Source passage:
KYOTO, Nov 26 — We are in a world of green. Walls of bamboo — stalks and leaves — soar so high that barely a sliver of sunlight slips through. We hear the wind through this otherworldly grove, a mysterious music soothing nerves we didn’t know we have.
Till we leave the city behind for the mountains, rivers and forests of Arashiyama.
Only 15 minutes away by train from Kyoto, Arashiyama feels like a world apart. The first thing that greets us is the iconic Togetsu-kyo Bridge. For over four centuries, this 155-metre bridge — which spans the shallow, slow-flowing Katsura River — has drawn nature lovers during the spring cherry blossom and autumn foliage seasons.
The colours exploding all over Arashiyama Mountain on the opposite bank are not unlike Mother Nature’s own fireworks. We observe cormorants diving into the river to fish for their supper. We hear the delight of children feeding the river carps (koi).

Data extract:
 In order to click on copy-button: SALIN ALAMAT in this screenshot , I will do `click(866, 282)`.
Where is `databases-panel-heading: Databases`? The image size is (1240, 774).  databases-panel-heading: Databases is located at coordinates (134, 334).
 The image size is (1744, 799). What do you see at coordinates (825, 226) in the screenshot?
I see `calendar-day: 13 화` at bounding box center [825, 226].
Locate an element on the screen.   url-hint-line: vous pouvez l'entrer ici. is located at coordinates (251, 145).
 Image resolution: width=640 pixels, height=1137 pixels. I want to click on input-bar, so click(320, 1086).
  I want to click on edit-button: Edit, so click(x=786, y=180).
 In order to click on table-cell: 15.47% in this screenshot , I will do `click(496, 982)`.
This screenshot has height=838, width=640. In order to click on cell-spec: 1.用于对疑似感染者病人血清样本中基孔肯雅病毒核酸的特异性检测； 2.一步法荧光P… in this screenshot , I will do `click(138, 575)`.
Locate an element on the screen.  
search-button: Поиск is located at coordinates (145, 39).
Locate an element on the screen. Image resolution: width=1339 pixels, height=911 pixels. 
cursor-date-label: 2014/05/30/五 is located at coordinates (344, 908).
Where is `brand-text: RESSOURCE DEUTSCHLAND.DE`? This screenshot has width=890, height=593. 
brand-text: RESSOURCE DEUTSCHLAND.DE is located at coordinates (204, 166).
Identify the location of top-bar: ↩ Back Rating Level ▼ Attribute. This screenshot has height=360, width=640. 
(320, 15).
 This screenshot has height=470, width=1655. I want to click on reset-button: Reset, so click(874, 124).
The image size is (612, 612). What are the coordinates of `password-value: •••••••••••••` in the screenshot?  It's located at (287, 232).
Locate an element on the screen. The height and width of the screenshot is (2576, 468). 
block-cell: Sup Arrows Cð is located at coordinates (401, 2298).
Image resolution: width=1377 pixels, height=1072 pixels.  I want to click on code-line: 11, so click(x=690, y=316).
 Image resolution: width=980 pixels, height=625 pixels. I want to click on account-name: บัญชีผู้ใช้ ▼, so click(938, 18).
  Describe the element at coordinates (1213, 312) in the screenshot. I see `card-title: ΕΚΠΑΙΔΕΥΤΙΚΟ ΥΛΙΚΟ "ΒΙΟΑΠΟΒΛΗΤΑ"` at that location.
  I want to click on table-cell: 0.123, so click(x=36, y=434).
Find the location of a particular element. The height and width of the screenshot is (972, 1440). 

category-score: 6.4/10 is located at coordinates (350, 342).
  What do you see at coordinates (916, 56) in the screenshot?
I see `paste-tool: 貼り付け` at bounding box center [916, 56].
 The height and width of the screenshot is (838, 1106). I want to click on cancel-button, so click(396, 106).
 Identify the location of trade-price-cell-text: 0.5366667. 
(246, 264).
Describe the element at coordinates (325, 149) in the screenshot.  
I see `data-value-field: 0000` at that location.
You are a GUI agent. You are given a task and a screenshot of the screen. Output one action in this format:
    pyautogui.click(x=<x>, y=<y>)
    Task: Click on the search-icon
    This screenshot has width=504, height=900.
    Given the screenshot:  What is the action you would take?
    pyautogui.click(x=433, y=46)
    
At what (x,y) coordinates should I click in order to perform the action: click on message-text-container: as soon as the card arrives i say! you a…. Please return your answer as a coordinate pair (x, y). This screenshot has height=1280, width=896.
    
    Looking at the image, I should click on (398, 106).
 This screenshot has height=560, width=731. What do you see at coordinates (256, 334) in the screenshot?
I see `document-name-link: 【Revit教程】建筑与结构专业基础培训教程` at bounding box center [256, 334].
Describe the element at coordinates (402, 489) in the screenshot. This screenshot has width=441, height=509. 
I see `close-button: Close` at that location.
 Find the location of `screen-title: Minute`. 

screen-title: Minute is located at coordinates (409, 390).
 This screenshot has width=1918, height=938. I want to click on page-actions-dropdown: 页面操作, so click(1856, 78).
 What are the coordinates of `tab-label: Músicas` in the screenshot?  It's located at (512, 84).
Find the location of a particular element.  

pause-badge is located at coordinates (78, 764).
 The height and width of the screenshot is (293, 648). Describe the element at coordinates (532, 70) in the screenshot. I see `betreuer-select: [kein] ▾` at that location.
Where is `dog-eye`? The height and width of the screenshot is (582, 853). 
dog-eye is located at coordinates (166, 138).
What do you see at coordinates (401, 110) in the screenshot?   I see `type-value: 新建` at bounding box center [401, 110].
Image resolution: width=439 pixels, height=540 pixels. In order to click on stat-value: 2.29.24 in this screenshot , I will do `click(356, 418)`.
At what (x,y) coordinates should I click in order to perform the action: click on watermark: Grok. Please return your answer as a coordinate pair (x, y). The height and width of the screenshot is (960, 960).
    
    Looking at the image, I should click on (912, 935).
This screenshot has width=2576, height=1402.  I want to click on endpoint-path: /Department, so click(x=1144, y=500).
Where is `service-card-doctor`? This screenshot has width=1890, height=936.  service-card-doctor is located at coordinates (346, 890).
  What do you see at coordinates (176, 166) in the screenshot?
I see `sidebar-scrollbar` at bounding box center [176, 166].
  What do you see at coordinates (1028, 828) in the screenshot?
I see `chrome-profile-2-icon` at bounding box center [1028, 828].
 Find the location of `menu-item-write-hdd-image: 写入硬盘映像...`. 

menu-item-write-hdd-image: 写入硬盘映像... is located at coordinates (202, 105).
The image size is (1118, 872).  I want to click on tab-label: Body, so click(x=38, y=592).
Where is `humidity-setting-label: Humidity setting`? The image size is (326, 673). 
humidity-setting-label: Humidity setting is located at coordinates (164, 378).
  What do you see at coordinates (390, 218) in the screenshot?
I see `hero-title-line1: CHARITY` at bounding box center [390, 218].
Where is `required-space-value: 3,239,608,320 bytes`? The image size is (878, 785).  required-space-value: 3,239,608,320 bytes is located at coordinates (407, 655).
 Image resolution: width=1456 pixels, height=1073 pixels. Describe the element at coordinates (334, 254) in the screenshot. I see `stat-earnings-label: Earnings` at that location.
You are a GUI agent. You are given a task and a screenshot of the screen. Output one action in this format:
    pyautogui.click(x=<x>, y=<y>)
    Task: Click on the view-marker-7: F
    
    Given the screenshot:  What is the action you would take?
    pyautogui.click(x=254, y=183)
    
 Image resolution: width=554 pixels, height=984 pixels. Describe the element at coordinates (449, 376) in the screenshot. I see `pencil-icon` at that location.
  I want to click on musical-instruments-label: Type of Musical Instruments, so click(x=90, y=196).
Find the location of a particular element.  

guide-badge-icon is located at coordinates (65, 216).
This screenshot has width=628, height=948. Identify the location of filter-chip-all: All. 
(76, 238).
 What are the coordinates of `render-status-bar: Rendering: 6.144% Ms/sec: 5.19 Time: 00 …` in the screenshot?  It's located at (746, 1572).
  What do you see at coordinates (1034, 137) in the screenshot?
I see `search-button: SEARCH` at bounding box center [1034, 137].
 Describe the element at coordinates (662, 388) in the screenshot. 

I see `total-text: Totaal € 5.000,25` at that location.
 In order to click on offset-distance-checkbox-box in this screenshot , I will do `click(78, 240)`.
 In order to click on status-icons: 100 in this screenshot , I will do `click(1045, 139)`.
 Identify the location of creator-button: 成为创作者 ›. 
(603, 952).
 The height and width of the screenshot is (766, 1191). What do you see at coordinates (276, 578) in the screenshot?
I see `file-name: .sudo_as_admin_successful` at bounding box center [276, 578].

Goal of the exercise: Please repeat word for word the stretch of the Arashiyama passage from "Till we leave" through "autumn foliage seasons.". The rows have no connection to the Arashiyama passage.

Task result:
Till we leave the city behind for the mountains, rivers and forests of Arashiyama.
Only 15 minutes away by train from Kyoto, Arashiyama feels like a world apart. The first thing that greets us is the iconic Togetsu-kyo Bridge. For over four centuries, this 155-metre bridge — which spans the shallow, slow-flowing Katsura River — has drawn nature lovers during the spring cherry blossom and autumn foliage seasons.